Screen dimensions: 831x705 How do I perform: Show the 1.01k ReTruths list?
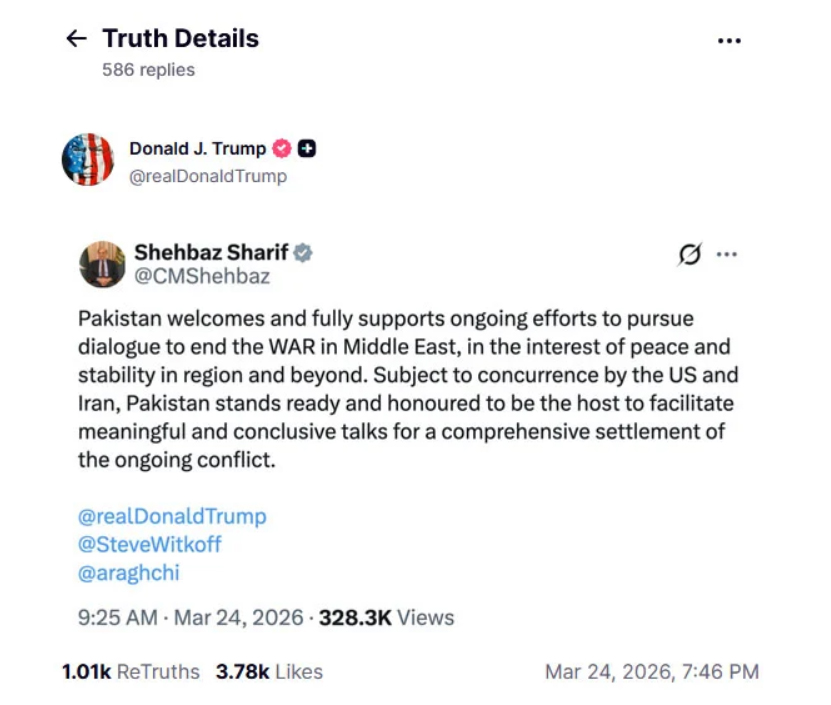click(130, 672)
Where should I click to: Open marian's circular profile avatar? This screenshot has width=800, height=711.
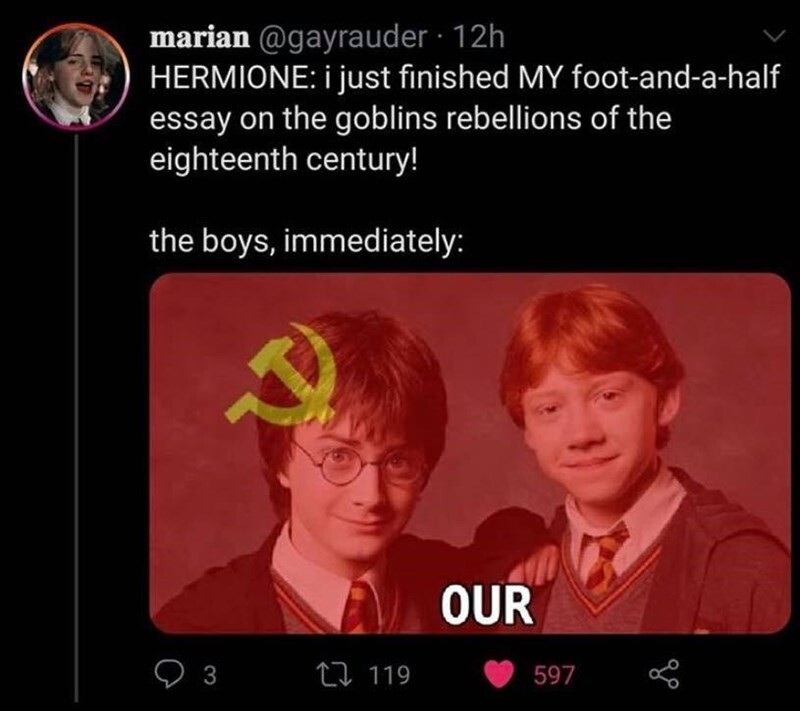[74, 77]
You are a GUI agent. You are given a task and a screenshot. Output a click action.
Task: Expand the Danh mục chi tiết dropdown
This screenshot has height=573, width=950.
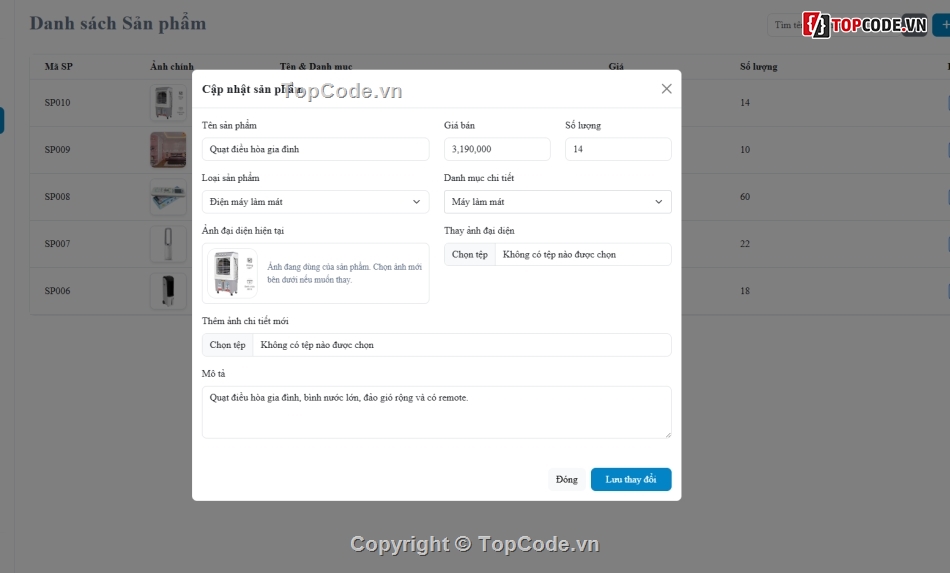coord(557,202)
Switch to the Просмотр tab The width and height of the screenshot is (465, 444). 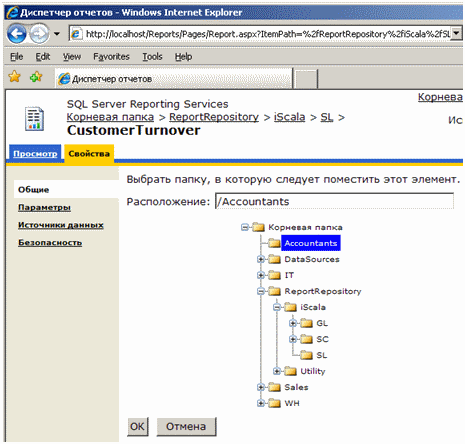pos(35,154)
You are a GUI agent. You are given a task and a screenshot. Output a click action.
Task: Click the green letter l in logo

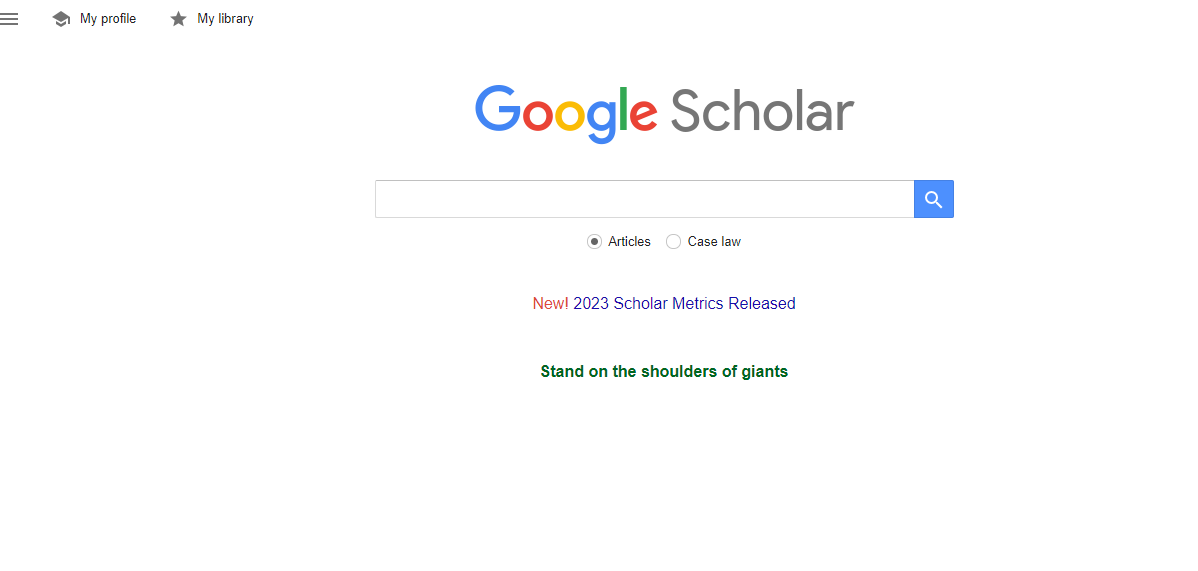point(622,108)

#### TASK PROMPT
Exactly and only the lines from the top of the records down to the line containing "Task: Expand the Danh mục chi tiết dropdown" should be transcribed, please, without the pictures.

#### WORKED SOLUTION
Screen dimensions: 831x705 How do I perform: Show the 1.01k ReTruths list?
click(130, 672)
Where should I click to: Open marian's circular profile avatar? This screenshot has width=800, height=711.
[74, 77]
You are a GUI agent. You are given a task and a screenshot. Output a click action.
Task: Expand the Danh mục chi tiết dropdown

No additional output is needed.